Blockchain.info has had to issue an important update for its Android Bitcoin wallet app after a bug in the system allowed a small amount of affected users to unwittingly share an address in the Bitcoin wallet, in turn creating duplicate funds that have now had to be forfeited (under duress) by those users,
‘[The failure]resulted in one specific address being generated multiple times, leading to a loss of funds for a handful of users.’
The bug, which is being labelled a ‘critical failure’ by digital security experts, affected users of the Bitcoin wallet app running on Android 4.1 (Jelly Bean) or older, and anyone who believes they could have been affected is being urged to move their funds into new addresses.
All users of the Android Blockchain.info’s app are also warned to update to the new version of the Bitcoin wallet, and are strongly advised to update their devices to the latest version of Android OS software. Blockchain.info developers also warned that ‘potentially impacted addresses should be archived to avoid accidental reuse’.
The flaw was caused by a series of development errors that combined in a critical manner. Bitcoin Wallets are created with a unique public address and a related, two part, private key. Unfortunately an error in the Android Blockchain.info app allowed for duplicates of one address to be created.
Usually the app uses Android’s built in random number generator to create half of the key, and then the online service Random.org to create the second part of the key. On some Android phones (the only named suspect so far is the Sony Xperia range) the process failed when the phone failed to report Android’s randomly generated part of the code back to Blockchain.info – a failure which normally would not have cause an issue.
Sadly for those people affected, an update to security features on Random.org that occurred on January the 4th, and which required all visits to the site to be made via an encrypted connection, caused the second and devastating break down in the system.
The reason? The Android Blockchain.info app continued to access Random.org via an unencrypted connection, and mistakenly utilized the error code (alerting the Android device that the site had moved) as the second part of the random number.
Commenting on the failure, a Blockchain.info representative said that,
‘The issue we identified related to an extremely rare case where address entropy could create multiple duplicate addresses (meaning more than one wallet essentially was in custody of the address simultaneously). We immediately disclosed the issue and released a fix.’
Insistent that it was not a critical breakdown in the app, and instead only a one time failure, the statement continued,
‘Only a very small number of users were affected; we’ve counted just three users who have reached out related to the address in question, which is an extremely minor amount compared to the 3.5 million wallets we have.’

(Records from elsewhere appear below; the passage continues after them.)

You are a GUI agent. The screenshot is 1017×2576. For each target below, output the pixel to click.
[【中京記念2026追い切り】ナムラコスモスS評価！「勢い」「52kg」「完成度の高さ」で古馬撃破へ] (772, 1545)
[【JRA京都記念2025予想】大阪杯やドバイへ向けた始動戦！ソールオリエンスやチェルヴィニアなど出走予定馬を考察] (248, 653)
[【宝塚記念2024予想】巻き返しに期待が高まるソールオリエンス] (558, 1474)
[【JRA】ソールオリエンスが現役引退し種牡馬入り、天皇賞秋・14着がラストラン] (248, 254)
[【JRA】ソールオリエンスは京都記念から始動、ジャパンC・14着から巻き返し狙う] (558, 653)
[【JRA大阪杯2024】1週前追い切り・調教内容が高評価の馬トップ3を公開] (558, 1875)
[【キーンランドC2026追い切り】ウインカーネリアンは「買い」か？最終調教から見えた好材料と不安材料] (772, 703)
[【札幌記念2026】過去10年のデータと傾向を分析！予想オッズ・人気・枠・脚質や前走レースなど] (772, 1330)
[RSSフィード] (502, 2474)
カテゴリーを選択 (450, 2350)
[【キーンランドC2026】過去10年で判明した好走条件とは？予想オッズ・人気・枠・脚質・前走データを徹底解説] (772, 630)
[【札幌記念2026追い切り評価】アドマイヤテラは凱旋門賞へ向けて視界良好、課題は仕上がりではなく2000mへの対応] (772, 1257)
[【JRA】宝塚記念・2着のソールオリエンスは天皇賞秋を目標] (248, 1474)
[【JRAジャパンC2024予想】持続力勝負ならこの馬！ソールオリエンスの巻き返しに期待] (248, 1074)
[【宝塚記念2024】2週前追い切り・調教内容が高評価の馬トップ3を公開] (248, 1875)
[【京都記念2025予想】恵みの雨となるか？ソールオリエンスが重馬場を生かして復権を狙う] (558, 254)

Although only three users have been identified as victims so far, the nature of the failure makes it seems at least possible that a few more will surface. Although Blockchain.info is doing its best to keep this from reaching scandalous proportions, many security professionals have gone on record with their disbelief and shock, due to the nature of the two part failure, the severity of the issue, and the loss of funds that it has caused. One reddit user (abadidea) commented,
‘We’re all kinda sitting around gawking at it in sheer disbelief that someone would seed for Bitcoin from random.org (problematic), over plaintext (deal breaker), and then not even trap results other than 200 OK (mind blower). An incredible cascade of bad decisions.’
Unsurprisingly the price of a Bitcoin suffered a slight glitch, going from about $239 per XBT on Friday (when the problem first hit the media,) to $222 dollars on Monday. However, the price of a Bitcoin now appears to be in the process of recovering, having retraced to its current position at $226 per XBT. Unsurprising, because after all, market sentiment is one of the main reasons for bullish or bearish market developments in any currency, and is one of the main indicators that traders use to decide which way a currency’s value is going to go.
This is also not the first time that the Blockchain.info app has had problems. In December of last year hundreds of coins were stolen during an overnight scheduled, update to the system. In much the same way as on this occasion, this caused a breakdown of the key code system that makes addresses in the Bitcoin wallet secure and individual. As Blockchain.info noted at the time,
‘When making a scheduled software update overnight to our web-wallet, our development team inadvertently affected a part of our software that ensures private keys are generated in a strong and secure manner. The issue was present for a brief period of time between the hours of 12:00am and 2:30am GMT on December the 8th 2014. The issue was detected quickly and immediately resolved. In total, this issue affected less than 0.0002 per cent of our user base and was limited to a few hundred addresses.’
Although refunds were issued to users that lost funds on that occasion, it is unclear at this time if losses suffered due to this recent episode will be refunded.